» TASK TO COMPLETE
Edit the entries from the line containing "Select the Tools" through the line containing "[x=123, y=375]", both included, so that "lightbulb" reads "light bulb" and nothing else changes.

» RECORDS PROVIDED
-*-
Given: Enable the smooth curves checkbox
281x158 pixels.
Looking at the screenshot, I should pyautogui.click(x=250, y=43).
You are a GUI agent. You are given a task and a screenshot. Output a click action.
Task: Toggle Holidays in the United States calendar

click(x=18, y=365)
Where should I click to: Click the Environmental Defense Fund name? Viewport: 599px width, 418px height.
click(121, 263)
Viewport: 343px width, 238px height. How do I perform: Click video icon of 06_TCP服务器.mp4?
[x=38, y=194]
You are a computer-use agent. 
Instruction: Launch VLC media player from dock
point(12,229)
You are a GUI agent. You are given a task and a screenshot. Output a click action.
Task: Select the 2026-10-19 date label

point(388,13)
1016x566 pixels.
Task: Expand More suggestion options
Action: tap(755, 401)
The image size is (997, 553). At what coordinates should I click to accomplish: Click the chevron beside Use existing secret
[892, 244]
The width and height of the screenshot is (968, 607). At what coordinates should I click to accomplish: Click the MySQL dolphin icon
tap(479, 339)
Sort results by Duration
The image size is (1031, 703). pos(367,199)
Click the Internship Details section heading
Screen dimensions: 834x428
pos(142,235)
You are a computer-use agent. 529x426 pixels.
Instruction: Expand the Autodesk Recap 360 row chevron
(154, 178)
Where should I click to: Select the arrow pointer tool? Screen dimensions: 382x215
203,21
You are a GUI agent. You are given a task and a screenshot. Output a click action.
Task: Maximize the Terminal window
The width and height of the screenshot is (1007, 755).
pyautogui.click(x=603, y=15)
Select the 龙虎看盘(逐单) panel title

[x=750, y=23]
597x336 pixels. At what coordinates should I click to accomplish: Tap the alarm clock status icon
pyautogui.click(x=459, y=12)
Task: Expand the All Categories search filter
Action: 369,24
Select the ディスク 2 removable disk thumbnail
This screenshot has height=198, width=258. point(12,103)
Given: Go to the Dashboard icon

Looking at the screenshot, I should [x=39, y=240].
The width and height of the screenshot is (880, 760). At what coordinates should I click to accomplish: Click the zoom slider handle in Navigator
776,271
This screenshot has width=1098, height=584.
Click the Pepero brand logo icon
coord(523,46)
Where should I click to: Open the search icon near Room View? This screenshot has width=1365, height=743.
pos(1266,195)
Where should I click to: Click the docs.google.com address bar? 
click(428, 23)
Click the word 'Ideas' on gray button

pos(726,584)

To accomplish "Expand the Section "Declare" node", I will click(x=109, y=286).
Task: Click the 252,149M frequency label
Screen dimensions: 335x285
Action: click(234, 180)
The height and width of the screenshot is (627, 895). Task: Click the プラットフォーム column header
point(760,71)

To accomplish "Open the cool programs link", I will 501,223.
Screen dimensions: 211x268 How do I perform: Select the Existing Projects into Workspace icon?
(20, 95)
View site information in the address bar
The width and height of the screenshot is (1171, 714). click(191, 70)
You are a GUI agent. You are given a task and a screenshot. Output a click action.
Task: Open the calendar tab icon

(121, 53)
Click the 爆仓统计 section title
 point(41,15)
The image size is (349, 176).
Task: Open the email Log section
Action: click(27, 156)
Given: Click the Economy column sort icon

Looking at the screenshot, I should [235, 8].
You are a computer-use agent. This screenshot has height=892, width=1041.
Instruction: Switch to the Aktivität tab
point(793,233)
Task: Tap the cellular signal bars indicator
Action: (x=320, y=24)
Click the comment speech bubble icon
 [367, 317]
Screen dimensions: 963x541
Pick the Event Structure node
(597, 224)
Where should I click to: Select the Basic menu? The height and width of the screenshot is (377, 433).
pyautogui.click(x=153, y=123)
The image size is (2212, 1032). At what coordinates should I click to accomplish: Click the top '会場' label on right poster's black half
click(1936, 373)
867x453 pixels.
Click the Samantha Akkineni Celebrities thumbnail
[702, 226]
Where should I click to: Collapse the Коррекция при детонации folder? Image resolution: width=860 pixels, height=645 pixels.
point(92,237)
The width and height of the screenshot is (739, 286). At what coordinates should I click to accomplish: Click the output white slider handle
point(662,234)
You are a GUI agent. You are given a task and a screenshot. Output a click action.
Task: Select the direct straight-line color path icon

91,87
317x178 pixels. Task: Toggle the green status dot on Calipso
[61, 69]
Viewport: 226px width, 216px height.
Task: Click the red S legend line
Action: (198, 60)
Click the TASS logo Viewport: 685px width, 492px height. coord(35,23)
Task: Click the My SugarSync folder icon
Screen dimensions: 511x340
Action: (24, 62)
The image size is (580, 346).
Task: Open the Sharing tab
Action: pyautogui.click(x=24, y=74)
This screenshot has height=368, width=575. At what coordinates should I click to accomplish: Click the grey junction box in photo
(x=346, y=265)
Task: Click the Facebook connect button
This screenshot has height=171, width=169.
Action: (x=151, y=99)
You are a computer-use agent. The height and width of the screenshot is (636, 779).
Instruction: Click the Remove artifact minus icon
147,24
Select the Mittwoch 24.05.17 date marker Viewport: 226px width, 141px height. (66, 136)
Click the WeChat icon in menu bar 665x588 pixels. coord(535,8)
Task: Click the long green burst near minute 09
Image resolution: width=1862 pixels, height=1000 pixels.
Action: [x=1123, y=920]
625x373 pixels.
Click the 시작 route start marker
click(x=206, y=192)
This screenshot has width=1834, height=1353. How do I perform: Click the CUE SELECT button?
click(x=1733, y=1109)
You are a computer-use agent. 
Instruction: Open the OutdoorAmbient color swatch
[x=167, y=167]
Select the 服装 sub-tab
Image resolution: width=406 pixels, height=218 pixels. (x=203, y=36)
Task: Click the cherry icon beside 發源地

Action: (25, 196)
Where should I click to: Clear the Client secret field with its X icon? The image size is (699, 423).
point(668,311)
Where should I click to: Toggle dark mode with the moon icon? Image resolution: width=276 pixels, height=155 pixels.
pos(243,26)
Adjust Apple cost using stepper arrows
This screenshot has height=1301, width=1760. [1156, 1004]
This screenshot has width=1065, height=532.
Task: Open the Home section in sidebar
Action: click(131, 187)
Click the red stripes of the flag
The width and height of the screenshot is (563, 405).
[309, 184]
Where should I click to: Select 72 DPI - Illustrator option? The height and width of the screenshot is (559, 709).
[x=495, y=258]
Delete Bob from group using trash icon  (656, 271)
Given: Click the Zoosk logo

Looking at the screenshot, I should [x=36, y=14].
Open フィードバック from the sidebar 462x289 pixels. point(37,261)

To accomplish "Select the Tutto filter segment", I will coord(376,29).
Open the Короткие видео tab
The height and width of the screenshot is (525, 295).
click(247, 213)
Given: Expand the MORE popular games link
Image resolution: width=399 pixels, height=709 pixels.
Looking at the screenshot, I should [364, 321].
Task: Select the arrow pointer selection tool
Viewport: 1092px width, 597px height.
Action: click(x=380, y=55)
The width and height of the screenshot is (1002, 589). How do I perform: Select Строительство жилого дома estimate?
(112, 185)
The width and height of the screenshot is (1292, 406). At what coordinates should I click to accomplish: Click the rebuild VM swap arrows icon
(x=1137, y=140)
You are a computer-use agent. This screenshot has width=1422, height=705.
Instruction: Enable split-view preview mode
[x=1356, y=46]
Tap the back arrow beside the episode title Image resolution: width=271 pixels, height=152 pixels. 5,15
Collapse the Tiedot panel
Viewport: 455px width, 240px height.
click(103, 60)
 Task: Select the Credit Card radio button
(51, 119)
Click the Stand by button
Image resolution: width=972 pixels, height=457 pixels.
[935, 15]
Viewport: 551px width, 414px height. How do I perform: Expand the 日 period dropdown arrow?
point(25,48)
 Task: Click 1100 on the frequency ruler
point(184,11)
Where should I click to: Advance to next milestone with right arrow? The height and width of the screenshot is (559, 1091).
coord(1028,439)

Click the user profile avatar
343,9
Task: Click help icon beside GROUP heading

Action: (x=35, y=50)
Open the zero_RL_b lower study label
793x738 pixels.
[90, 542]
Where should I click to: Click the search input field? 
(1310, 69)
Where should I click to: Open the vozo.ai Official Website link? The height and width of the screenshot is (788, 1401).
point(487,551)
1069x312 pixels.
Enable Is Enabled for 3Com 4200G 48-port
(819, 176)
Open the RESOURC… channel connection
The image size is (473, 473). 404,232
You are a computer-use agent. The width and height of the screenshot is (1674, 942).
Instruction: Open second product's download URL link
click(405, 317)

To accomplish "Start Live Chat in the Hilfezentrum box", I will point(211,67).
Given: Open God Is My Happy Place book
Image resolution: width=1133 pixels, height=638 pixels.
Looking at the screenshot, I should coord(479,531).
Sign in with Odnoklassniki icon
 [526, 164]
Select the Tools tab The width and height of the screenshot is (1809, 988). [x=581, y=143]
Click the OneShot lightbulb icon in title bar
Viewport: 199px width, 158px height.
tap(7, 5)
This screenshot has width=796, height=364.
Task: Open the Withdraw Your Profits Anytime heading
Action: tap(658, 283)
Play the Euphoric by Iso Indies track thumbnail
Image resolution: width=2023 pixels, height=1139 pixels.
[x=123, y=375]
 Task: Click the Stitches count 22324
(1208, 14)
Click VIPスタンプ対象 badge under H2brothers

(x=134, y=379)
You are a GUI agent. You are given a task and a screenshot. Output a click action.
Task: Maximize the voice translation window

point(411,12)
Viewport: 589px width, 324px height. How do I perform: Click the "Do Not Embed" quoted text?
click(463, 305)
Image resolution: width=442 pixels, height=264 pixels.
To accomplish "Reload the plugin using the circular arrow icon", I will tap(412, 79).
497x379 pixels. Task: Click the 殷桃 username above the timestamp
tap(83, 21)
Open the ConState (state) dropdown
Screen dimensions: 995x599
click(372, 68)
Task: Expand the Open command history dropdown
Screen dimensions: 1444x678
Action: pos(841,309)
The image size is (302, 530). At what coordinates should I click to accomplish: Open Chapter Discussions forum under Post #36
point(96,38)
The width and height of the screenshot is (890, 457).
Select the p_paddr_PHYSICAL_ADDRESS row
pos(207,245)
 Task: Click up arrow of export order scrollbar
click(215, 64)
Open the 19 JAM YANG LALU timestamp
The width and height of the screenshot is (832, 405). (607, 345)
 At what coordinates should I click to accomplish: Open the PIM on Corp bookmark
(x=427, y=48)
-*-
» WORKED ANSWER
Select the Tools tab The width and height of the screenshot is (1809, 988). [x=581, y=143]
Click the OneShot light bulb icon in title bar
Viewport: 199px width, 158px height.
tap(7, 5)
This screenshot has width=796, height=364.
Task: Open the Withdraw Your Profits Anytime heading
Action: tap(658, 283)
Play the Euphoric by Iso Indies track thumbnail
Image resolution: width=2023 pixels, height=1139 pixels.
[x=123, y=375]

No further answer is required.